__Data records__
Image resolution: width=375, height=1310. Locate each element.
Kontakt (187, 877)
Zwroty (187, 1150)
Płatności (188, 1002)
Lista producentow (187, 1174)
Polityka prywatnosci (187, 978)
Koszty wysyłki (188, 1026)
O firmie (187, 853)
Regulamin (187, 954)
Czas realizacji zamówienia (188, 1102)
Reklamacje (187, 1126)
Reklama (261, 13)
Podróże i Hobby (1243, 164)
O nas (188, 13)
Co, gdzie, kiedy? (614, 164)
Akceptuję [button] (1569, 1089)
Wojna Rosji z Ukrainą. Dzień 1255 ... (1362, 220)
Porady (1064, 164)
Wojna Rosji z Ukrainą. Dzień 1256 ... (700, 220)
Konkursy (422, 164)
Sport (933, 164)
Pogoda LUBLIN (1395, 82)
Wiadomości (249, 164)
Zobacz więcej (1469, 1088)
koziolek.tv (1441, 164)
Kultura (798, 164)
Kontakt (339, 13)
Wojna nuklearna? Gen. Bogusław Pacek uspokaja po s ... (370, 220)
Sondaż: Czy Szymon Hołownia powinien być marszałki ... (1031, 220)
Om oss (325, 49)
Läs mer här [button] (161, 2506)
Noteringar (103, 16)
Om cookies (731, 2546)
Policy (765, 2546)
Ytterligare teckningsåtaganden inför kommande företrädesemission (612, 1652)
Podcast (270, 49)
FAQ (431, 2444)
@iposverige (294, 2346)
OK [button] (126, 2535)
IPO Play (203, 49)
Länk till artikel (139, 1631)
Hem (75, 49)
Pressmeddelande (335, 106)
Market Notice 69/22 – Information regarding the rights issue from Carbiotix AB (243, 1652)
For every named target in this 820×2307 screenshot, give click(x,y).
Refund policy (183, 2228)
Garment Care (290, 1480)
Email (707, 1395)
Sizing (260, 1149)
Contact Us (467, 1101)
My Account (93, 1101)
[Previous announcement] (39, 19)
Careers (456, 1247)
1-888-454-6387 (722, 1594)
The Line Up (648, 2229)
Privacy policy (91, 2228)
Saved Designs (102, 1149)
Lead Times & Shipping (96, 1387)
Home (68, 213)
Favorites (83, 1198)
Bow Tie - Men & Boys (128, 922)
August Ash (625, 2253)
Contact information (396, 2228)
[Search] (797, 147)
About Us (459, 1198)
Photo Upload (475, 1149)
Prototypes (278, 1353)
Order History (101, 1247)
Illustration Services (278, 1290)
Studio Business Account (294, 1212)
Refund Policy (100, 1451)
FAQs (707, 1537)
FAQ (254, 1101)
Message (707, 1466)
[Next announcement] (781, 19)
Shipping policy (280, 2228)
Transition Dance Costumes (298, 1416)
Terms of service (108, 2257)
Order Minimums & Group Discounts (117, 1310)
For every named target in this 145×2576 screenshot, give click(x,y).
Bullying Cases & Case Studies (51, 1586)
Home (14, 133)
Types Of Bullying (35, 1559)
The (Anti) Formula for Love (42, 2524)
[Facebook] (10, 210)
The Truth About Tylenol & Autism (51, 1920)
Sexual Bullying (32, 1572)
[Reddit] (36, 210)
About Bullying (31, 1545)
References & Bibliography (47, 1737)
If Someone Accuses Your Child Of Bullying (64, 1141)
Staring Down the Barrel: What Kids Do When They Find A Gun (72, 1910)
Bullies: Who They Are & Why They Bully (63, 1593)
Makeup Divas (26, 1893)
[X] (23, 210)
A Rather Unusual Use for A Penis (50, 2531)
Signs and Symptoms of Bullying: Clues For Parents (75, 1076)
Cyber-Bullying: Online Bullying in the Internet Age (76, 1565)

__EXERCISE REQUIREMENTS__
Please repeat every record above word for word.

__WRITTEN RESPONSE__
Image resolution: width=375, height=1310. Locate each element.
Kontakt (187, 877)
Zwroty (187, 1150)
Płatności (188, 1002)
Lista producentow (187, 1174)
Polityka prywatnosci (187, 978)
Koszty wysyłki (188, 1026)
O firmie (187, 853)
Regulamin (187, 954)
Czas realizacji zamówienia (188, 1102)
Reklamacje (187, 1126)
Reklama (261, 13)
Podróże i Hobby (1243, 164)
O nas (188, 13)
Co, gdzie, kiedy? (614, 164)
Akceptuję [button] (1569, 1089)
Wojna Rosji z Ukrainą. Dzień 1255 ... (1362, 220)
Porady (1064, 164)
Wojna Rosji z Ukrainą. Dzień 1256 ... (700, 220)
Konkursy (422, 164)
Sport (933, 164)
Pogoda LUBLIN (1395, 82)
Wiadomości (249, 164)
Zobacz więcej (1469, 1088)
koziolek.tv (1441, 164)
Kultura (798, 164)
Kontakt (339, 13)
Wojna nuklearna? Gen. Bogusław Pacek uspokaja po s ... (370, 220)
Sondaż: Czy Szymon Hołownia powinien być marszałki ... (1031, 220)
Om oss (325, 49)
Läs mer här [button] (161, 2506)
Noteringar (103, 16)
Om cookies (731, 2546)
Policy (765, 2546)
Ytterligare teckningsåtaganden inför kommande företrädesemission (612, 1652)
Podcast (270, 49)
FAQ (431, 2444)
@iposverige (294, 2346)
OK [button] (126, 2535)
IPO Play (203, 49)
Länk till artikel (139, 1631)
Hem (75, 49)
Pressmeddelande (335, 106)
Market Notice 69/22 – Information regarding the rights issue from Carbiotix AB (243, 1652)
For every named target in this 820×2307 screenshot, give click(x,y).
Refund policy (183, 2228)
Garment Care (290, 1480)
Email (707, 1395)
Sizing (260, 1149)
Contact Us (467, 1101)
My Account (93, 1101)
[Previous announcement] (39, 19)
Careers (456, 1247)
1-888-454-6387 (722, 1594)
The Line Up (648, 2229)
Privacy policy (91, 2228)
Saved Designs (102, 1149)
Lead Times & Shipping (96, 1387)
Home (68, 213)
Favorites (83, 1198)
Bow Tie - Men & Boys (128, 922)
August Ash (625, 2253)
Contact information (396, 2228)
[Search] (797, 147)
About Us (459, 1198)
Photo Upload (475, 1149)
Prototypes (278, 1353)
Order History (101, 1247)
Illustration Services (278, 1290)
Studio Business Account (294, 1212)
Refund Policy (100, 1451)
FAQs (707, 1537)
FAQ (254, 1101)
Message (707, 1466)
[Next announcement] (781, 19)
Shipping policy (280, 2228)
Transition Dance Costumes (298, 1416)
Terms of service (108, 2257)
Order Minimums & Group Discounts (117, 1310)
For every named target in this 145×2576 screenshot, give click(x,y).
Bullying Cases & Case Studies (51, 1586)
Home (14, 133)
Types Of Bullying (35, 1559)
The (Anti) Formula for Love (42, 2524)
[Facebook] (10, 210)
The Truth About Tylenol & Autism (51, 1920)
Sexual Bullying (32, 1572)
[Reddit] (36, 210)
About Bullying (31, 1545)
References & Bibliography (47, 1737)
If Someone Accuses Your Child Of Bullying (64, 1141)
Staring Down the Barrel: What Kids Do When They Find A Gun (72, 1910)
Bullies: Who They Are & Why They Bully (63, 1593)
Makeup Divas (26, 1893)
[X] (23, 210)
A Rather Unusual Use for A Penis (50, 2531)
Signs and Symptoms of Bullying: Clues For Parents (75, 1076)
Cyber-Bullying: Online Bullying in the Internet Age (76, 1565)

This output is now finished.